Il "Molleggiato" rompe il silenzio e sceglie la linea dura. Adriano Celentano ha deciso di affidare la propria difesa all'avvocata Giulia Bongiorno, con l'obiettivo di porre fine a quella che definisce una "speculazione" sulla sua vita privata. Al centro del caso, l'intervista rilasciata al settimanale Oggi da Antonio Maria Segatori, un uomo di 55 anni che sostiene di essere il figlio naturale dell'artista.

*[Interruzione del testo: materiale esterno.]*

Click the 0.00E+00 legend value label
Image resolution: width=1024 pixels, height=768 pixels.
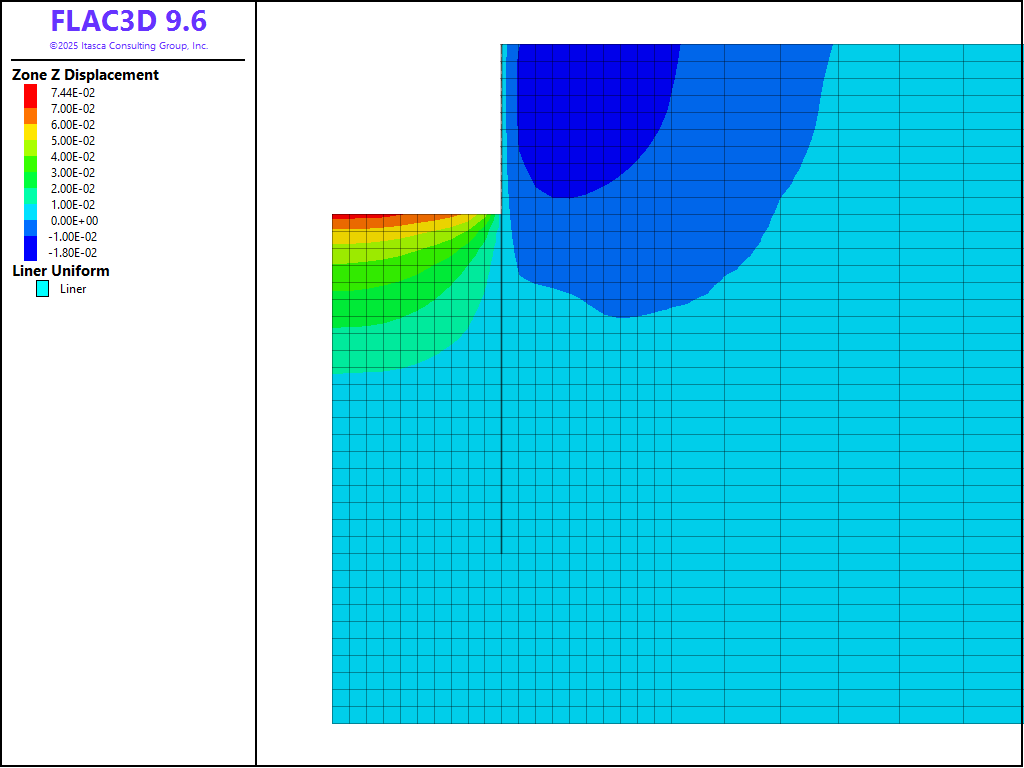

Attraverso un post amaro pubblicato sui suoi canali social e firmato semplicemente "Adriano", il cantante ha ripercorso le tappe di una storia che affonda le radici negli anni '70.

"Prima la presunta madre, ora il presunto figlio", scrive Celentano, ricordando come già mezzo secolo fa la madre di Segatori avesse sollevato un polverone mediatico e giudiziario, sostenendo la medesima tesi.
All'epoca, nel 1975, la donna presentò un ricorso per il riconoscimento di paternità presso il tribunale di Roma, ma il procedimento finì in un nulla di fatto e venne archiviato poiché la stessa ricorrente non si presentò alle udienze.
Oggi la vicenda si riapre con un nuovo capitolo giudiziario. Segatori, stando alle ricostruzioni di Oggi, avrebbe depositato presso il Tribunale Civile di Milano un ricorso per la dichiarazione giudiziale di paternità. Un atto che ha spinto Celentano a reagire con determinazione per tutelare la propria immagine e quella della sua famiglia.